[STATED EXERCISE]:
Please rewrite everything from the line containing "Task: Open the 新欧罗巴联邦 faction tab" down to the line containing "Looking at the screenshot, I should [x=988, y=402].", replacing "pixels" with "px" and changing nothing else. Return only those lines.

[GIVEN RECORDS]:
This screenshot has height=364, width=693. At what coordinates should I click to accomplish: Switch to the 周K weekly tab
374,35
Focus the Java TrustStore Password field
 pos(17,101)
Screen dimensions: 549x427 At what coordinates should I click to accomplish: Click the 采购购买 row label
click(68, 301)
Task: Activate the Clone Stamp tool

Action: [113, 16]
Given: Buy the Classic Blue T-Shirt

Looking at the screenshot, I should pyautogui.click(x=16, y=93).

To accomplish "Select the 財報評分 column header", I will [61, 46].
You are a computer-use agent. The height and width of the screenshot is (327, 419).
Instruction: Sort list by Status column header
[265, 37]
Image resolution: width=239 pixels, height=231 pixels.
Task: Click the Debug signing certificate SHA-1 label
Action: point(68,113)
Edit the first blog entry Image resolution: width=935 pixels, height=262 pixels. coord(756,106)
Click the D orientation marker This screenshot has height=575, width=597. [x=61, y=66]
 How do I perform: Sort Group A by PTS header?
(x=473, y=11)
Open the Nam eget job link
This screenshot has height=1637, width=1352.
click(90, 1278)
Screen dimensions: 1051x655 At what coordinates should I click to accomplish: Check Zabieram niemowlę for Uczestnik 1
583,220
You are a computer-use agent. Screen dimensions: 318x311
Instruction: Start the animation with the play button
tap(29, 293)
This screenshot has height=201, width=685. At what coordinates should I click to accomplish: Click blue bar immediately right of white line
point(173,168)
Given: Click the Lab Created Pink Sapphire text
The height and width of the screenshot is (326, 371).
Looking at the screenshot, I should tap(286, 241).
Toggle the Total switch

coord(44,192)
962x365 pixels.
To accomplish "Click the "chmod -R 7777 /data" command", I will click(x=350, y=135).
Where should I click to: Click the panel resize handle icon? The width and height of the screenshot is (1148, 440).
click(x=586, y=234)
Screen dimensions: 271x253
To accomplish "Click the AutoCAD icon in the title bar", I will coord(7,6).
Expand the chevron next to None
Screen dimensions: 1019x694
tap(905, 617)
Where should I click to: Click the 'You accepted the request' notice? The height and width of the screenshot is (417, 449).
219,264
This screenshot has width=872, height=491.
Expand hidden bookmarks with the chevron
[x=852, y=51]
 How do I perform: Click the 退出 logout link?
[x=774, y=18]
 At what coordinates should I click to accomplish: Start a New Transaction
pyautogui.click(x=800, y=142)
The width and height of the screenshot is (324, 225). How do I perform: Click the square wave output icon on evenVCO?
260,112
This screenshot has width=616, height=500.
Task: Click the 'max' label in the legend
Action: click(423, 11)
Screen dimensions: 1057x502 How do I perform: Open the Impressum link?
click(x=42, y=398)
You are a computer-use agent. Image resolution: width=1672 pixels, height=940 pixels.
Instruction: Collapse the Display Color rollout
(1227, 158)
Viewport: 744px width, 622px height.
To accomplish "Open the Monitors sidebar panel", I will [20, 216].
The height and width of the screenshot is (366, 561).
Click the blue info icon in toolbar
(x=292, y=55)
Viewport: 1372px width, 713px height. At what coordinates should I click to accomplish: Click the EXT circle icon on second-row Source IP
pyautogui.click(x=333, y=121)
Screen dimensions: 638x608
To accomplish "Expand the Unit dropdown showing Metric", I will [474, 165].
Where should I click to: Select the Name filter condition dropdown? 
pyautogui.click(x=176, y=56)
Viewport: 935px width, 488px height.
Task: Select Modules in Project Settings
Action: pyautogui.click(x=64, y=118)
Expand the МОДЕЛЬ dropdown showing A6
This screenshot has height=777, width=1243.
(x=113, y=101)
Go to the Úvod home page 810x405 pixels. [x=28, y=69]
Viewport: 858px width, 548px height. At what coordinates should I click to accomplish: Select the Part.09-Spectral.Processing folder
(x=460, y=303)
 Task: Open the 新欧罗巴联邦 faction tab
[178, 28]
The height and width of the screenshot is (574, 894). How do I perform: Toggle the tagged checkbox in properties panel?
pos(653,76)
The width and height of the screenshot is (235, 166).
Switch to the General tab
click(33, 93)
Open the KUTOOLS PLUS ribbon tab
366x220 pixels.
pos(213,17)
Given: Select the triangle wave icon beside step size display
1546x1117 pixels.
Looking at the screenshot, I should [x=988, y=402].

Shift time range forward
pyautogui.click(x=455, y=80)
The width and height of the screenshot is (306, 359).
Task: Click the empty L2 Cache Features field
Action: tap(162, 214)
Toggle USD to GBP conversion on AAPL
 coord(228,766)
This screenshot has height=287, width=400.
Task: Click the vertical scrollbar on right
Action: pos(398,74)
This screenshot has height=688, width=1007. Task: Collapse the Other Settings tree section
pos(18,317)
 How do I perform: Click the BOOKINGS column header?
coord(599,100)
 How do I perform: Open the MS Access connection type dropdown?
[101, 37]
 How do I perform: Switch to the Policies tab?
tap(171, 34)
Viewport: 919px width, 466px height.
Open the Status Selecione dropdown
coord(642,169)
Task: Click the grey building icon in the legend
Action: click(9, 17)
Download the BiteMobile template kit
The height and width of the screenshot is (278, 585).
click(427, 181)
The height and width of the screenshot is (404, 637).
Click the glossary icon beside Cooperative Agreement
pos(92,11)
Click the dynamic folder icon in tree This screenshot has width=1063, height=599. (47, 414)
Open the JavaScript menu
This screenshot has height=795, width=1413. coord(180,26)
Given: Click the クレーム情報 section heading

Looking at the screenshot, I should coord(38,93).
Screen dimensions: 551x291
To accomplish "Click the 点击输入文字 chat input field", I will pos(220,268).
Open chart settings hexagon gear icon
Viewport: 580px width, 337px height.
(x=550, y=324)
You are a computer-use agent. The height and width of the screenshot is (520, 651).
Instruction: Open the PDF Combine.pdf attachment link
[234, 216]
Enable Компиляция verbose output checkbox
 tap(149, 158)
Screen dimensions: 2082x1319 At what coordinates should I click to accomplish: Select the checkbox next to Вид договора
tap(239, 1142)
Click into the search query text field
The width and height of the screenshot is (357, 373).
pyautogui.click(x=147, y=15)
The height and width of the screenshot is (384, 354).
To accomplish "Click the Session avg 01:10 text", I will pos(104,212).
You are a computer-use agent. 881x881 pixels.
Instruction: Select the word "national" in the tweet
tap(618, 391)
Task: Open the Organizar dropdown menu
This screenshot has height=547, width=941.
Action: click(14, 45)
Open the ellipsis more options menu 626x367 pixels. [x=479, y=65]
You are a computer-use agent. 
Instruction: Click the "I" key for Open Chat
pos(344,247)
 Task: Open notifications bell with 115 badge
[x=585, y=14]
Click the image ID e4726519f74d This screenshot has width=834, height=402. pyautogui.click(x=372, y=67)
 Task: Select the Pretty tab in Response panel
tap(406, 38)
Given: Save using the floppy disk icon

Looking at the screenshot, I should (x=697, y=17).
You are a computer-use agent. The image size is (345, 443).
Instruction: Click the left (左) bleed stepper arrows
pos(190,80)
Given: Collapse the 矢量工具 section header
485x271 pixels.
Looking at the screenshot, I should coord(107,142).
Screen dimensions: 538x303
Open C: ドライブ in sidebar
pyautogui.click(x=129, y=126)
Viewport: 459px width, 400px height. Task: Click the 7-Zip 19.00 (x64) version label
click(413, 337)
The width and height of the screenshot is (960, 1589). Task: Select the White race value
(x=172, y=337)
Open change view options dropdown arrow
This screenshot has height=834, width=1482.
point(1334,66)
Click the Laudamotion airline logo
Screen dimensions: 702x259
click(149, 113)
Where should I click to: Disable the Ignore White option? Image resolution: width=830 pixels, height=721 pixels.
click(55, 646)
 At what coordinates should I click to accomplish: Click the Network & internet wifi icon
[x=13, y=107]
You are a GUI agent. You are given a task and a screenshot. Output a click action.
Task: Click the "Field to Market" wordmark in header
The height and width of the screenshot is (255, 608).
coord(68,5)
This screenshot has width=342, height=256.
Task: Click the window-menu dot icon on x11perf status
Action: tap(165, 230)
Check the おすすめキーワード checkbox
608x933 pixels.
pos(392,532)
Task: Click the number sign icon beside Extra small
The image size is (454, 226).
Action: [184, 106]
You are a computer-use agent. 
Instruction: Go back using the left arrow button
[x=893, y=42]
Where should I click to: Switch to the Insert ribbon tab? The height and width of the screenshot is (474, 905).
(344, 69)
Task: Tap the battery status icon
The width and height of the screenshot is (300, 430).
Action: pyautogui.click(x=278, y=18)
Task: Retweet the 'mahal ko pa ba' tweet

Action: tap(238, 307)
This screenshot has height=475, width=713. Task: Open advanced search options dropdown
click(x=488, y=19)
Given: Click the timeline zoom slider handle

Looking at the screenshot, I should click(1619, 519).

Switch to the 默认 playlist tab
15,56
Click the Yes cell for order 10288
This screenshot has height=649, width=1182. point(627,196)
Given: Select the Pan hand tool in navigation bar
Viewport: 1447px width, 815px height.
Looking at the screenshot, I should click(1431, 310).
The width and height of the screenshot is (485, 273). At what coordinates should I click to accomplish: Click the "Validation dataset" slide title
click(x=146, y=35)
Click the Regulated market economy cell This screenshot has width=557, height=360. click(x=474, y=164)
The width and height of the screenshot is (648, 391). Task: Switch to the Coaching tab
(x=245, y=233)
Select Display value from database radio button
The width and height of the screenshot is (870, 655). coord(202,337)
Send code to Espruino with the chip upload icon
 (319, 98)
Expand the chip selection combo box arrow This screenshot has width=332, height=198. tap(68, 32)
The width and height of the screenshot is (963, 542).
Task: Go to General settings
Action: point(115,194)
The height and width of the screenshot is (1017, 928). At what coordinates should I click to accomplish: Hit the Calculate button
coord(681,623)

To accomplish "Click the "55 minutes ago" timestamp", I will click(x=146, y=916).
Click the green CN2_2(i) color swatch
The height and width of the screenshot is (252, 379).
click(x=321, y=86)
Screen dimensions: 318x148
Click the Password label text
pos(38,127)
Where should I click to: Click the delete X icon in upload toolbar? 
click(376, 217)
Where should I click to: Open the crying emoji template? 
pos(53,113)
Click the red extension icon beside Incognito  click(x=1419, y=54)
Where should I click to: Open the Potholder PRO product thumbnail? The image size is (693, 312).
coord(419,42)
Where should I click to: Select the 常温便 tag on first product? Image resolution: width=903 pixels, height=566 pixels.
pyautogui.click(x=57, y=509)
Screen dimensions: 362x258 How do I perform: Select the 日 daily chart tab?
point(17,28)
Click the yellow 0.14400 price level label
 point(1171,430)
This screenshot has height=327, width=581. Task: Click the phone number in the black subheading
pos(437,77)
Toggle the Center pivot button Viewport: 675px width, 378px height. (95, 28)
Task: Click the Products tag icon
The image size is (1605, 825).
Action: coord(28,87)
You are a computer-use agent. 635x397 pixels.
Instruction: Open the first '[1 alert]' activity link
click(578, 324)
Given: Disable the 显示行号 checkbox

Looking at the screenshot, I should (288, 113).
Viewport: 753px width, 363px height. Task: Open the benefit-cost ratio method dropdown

[COMPLETED TASK]:
 Task: Open the 新欧罗巴联邦 faction tab
[178, 28]
The height and width of the screenshot is (574, 894). How do I perform: Toggle the tagged checkbox in properties panel?
pos(653,76)
The width and height of the screenshot is (235, 166).
Switch to the General tab
click(33, 93)
Open the KUTOOLS PLUS ribbon tab
366x220 px.
pos(213,17)
Given: Select the triangle wave icon beside step size display
1546x1117 px.
Looking at the screenshot, I should [x=988, y=402].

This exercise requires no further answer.